営業部門は直接顧客と接触し、顧客のニーズや反応をリアルタイムで捉えることが可能です。そのため、変化する市場の状況や顧客の要求に迅速に対応する能力があります。

一方で、本社部門では、市場調査やデータ分析を通じて顧客像を定量的に把握します。このプロセスは時間がかかる場合があり、データの収集、分析、そして戦略立案には綿密な作業が必要です。

そのため、営業部門と本社部門のアプローチの違いは、反応のスピード感に大きな違いを生じさせます。営業部門は「現場の声」に基づいて迅速に行動を起こせる一方で、本社部門は「大局的な視点」からのアクションが必要であり、それは時間を要することがあります。この違いは、特にVUCAのような不確実性が高い環境では、さらに顕著になると言えるでしょう。

そのため、営業部門では本社部門の指示を待たず、自ら意思決定を行うことを求められます。営業部門はしばしば「日単位」または「週単位」で動くことができますが、本社部門は「月単位」または「四半期単位」で動くことが一般的です。この違いを「倍率」で表すことは抽象的ですが、感覚的には営業部門の方が本社部門に比べて数倍から十倍程度の違いを感じるかもしれません。

① 短期での分析サイクルで柔軟な戦略修正を行う
中長期的な予測に頼る代わりに、短期での分析サイクルを用いることで、営業部門は迅速に市場の変化に対応し、戦略を修正することができます。
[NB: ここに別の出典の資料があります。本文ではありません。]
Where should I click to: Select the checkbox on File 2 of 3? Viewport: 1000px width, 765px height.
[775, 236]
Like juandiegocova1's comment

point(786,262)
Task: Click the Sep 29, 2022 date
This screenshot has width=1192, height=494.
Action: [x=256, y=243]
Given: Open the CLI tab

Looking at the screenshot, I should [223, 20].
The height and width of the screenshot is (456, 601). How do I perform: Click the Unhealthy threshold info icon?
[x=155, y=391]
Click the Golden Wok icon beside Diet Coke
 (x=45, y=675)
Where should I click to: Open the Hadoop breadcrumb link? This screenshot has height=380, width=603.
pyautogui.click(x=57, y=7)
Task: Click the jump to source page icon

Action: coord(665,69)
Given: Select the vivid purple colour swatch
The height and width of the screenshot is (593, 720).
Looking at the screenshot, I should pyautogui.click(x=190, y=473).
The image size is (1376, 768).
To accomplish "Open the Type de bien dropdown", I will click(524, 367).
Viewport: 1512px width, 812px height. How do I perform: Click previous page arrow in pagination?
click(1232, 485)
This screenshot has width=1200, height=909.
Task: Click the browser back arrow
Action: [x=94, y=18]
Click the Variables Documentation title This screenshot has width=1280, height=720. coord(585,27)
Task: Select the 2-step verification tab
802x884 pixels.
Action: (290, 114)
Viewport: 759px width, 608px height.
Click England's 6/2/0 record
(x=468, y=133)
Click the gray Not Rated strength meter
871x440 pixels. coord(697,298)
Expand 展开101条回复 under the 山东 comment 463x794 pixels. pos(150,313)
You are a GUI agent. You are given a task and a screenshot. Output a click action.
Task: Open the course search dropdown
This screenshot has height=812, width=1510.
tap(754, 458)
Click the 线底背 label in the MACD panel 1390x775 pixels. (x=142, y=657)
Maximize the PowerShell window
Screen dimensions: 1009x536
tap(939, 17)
これにより、リアルタイムでのデータを基にした意思決定が可能となり、変動性や不確実性が高い状況下でも、柔軟性と敏捷性を保つことができます。短期間での戦略の調整は、変化に対する応答速度を高め、市場の機会を捉える能力を強化します。

② 結果からの逆推論的アプローチで迅速な意思決定を行う
データの蓄積を待たずに、既存の結果から逆推論的にアプローチすることは、不確実性を管理し、迅速な意思決定を促進するための重要な戦略です。この手法では、結果を分析することで、さらなる戦略的方向性を定め、迅速に市場の変化に適応し、リスクを最小限に抑えながら、新たな機会を探求することが可能となります。

③ 形式知と暗黙知のクロストークによる、継続的な競争優位を確保する
形式知(明示的に文書化された知識)と暗黙知(経験や直感に基づく非公式な知識)の組み合わせは、VUCAの時代における競争優位の確保に非常に効果的です。形式知と暗黙知のクロストークを促進することで、営業部門は継続的な学習と革新のプロセスを構築できます。このアプローチにより、チームは経験から得られる洞察を共有し、その知識を戦略的な意思決定に活用することができます。このようにして、持続可能な競争優位を構築することが可能となります。

VUCAの時代において、組織は絶えず変化するビジネス環境に適応し、長期的な成功を確保する必要があるでしょう。